Petitioner tries to tilt the balance in its favor by assailing the legal standing of private respondent in intervening in the certification election.  The attempt is futile.  To begin with, petitioner did not raise this issue in the proceedings below.  It is too late to litigate the issue on appeal.  Besides, our ruling in Golden Farms, Inc. vs. Secretary of Labor[11] cannot be invoked by petitioner.  In Golden Farms Inc., we upheld the general rule that "an employer has no legal standing to question a certification election since this is the sole concern of the workers."  Its facts, however, are different for in said case, the existence of employer-employee relationship was not disputed.  Likewise, the petition for certification election was filed within the freedom period.  The main issue involved therein was also different, i.e., the propriety of forming a separate bargaining unit for the monthly paid office employees despite the existence of a bargaining unit for the daily paid rank-and-file workers assigned at the banana fields.  Considering the dissimilarity of interest between the two groups of employees in terms of duties and obligations, working conditions, salary rates and skills, we allowed the formation of a separate and distinct bargaining unit for the monthly paid employees of Golden Farms, Inc.
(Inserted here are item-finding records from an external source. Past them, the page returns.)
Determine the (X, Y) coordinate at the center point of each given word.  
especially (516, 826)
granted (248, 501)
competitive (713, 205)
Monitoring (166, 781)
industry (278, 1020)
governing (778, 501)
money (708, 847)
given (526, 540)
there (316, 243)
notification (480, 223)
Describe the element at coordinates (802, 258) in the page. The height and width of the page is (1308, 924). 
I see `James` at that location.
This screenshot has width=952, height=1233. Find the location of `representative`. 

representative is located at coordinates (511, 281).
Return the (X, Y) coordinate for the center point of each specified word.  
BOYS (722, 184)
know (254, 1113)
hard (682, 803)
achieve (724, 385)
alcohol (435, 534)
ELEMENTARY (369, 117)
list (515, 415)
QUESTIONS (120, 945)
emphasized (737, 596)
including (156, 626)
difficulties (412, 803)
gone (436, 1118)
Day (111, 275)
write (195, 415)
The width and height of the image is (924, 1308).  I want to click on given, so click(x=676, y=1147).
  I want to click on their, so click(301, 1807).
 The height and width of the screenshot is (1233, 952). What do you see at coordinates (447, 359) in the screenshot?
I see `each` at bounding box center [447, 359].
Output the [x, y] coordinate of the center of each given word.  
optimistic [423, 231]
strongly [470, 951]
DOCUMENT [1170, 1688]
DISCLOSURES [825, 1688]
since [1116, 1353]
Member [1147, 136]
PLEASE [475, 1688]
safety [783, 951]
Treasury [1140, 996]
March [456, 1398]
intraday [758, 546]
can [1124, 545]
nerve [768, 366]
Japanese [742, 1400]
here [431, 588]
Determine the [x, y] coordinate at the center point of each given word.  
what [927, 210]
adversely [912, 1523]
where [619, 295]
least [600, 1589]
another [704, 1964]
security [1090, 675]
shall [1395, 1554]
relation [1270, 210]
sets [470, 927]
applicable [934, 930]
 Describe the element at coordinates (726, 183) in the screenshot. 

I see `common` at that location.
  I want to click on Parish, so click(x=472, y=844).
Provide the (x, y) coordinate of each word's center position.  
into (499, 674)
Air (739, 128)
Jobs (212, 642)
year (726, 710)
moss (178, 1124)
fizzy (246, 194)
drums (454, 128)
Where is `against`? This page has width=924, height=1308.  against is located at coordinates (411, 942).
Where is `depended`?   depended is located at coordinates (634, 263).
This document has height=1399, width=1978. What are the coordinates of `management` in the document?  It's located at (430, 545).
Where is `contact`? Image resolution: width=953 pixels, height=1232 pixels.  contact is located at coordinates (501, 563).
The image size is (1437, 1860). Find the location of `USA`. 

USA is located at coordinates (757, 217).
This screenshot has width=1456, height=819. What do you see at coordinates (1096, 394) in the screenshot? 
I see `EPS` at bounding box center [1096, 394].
The more applicable case is Singer Sewing Machine Company vs. Drilon, et al.,[12] where we ruled that if the union members are not employees, no right to organized for purposes of bargaining, nor to be certified as bargaining  agent can be recognized.  Since the persons involved are not employees of the company, we held that they are not entitled to the constitutional right to join or form a labor organization for purposes of collective bargaining.  Singer reiterated our earlier pronouncement in La Suerte Cigar and Cigarette Factory v. Director of Labor Relations (123 SCRA 679 [1983]), thus:
"The question of whether employer-employee relationship exist is a primordial consideration before extending labor benefits under the workmen’s compensation, social security, medicare, termination pay and labor relations law.  It is important in the determination of who shall be included in the proposed bargaining unit because, it is the sine qua non, the fundamental and essential condition that a bargaining unit be composed of employees.  Failure to establish this juridical relationship between the union members and the employer affects the legality of the union itself.  It means the ineligibility of the union members to present a petition for certification election as well as to vote therein."
Finally, the public respondent did not commit grave abuse of discretion when it rejected the documents submitted by petitioner for the first time on appeal.  Truly, technical rules of procedure need not be strictly followed by the public respondent in rendering decisions if they are impediments in giving justice and equity to the litigants.  In the case at bar, the public respondent rejected the documents defining the duties of the members of petitioner union in question less because they were belatedly submitted only on appeal but more because they were self-serving and did not bear the approval of their employer.  The rejection is based on sound reason and we are not free to modify the findings of respondent public official.

IN VIEW WHEREOF, the present petition for certiorari is DISMISSED for lack of merit.

SO ORDERED.

Regalado, (Chairman), Romero, Mendoza, and Torres, Jr., JJ., concur.



[1] Annex "A", Rollo, p. 21; The case was docketed as NCR-OD-M-91-01-055 and raffled to Med-Arbiter Anastacio L. Bactin.

[2] SMSI is a business firm engaged in sanitation, maintenance and janitorial work.

[3] Rollo, pp. 47-52.

[4] Rollo, pp. 62-65.

[5] Annex "G", Rollo, pp. 81-91.

[6] The newly submitted evidence showed their respective job descriptions.

[7] Articles 232 and 253-A of the Labor Code.

[8] Atlantic, Gulf and Pacific Co. of Manila, Inc., vs. Laguesma, G.R. No. 96635, August 6, 1992, 212 SCRA 281.

[9] G.R. No. 95013, September 21, 1994, 236 SCRA 586; Cf. Article 253-A of the Labor Code; Section 3, Rule V, Book V of the Rules Implementing the Labor Code.

[10] Annex "A" of Petition, Rollo, pp. 21-22.

[11] G.R. No. 102130,July 26, 1994, 234 SCRA 517.

[12] G.R. No. 91307, January 24, 1991, 193 SCRA 270, 275.